Two privilege levels

The x86-64 CPU has (among others) two privilege levels: ring 0 (kernel) and ring 3 (user). The kernel runs in ring 0 with full access to hardware — it can program the network card, read any physical memory, change page tables. Your program runs in ring 3 with restricted access — it can only touch its own virtual address space and cannot directly execute privileged instructions.

This separation is what makes the OS possible: the kernel enforces policy (which process can access which file, how much memory each gets), and user processes cannot bypass it. A bug in your program corrupts your memory, not the kernel's.

What a syscall is

A syscall is a deliberate, controlled transfer from ring 3 to ring 0. The CPU provides a dedicated instruction for this (syscall on x86-64).

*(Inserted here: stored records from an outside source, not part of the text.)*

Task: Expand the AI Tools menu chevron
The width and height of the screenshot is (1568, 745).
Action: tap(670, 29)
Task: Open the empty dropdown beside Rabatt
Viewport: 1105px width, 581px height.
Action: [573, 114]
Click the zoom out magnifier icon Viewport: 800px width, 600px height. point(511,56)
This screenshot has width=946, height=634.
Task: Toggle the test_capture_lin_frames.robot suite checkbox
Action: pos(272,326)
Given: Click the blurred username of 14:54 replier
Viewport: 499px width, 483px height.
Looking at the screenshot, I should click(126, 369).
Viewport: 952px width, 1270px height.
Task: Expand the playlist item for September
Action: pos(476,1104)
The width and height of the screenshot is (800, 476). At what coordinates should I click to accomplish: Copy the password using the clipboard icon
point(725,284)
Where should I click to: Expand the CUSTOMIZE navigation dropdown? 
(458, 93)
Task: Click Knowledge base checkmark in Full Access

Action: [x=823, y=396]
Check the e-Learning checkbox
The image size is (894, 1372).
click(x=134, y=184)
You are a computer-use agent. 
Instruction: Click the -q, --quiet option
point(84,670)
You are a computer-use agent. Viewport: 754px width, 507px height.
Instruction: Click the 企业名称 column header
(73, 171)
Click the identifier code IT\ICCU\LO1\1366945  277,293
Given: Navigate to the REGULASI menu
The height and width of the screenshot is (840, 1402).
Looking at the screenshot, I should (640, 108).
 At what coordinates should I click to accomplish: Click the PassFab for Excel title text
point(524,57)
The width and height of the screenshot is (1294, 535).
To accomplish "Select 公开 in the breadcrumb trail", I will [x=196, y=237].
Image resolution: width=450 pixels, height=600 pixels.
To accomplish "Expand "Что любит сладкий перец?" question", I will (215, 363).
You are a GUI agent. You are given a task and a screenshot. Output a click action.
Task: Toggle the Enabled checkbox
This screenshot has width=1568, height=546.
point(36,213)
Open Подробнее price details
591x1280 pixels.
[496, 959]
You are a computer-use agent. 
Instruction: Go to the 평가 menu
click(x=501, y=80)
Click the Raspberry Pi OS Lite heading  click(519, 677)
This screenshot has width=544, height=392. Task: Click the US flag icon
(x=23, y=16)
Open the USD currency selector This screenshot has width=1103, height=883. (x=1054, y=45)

When your program executes it, the CPU saves your register state, switches privilege level, jumps to a kernel entry point, the kernel performs the operation, restores your registers, and returns to ring 3. The whole round trip costs roughly 100–300 nanoseconds — cheap, but measurable.

Every syscall has a number. On Linux x86-64: read is 0, write is 1, open is 2, exit is 60. Arguments go in registers. The return value (or error code) comes back in rax.

💡
printf is not a syscall — write is. printf is a C library function that formats its arguments into a buffer, then calls the write syscall to actually send bytes to the file descriptor. The C standard library wraps raw syscalls in friendly, portable functions. But under every I/O call is a syscall.

The core I/O syscalls

c
#include <unistd.h> #include <fcntl.h> // open: returns a file descriptor (int), or -1 on error int fd = open("file.txt", O_RDONLY); // read: fills buf with up to count bytes, returns bytes read char buf[256]; ssize_t n = read(fd, buf, sizeof(buf)); // write: sends count bytes from buf to fd, returns bytes written write(1, "hello\n", 6); // fd 1 = stdout // close: releases the file descriptor close(fd);
⚠️
Always check the return value. Every syscall can fail. open returns -1 if the file doesn't exist or permissions are wrong. read returns -1 on error and 0 at end of file. write can write fewer bytes than requested. Ignoring return values leads to silent data corruption and processes running with wrong state.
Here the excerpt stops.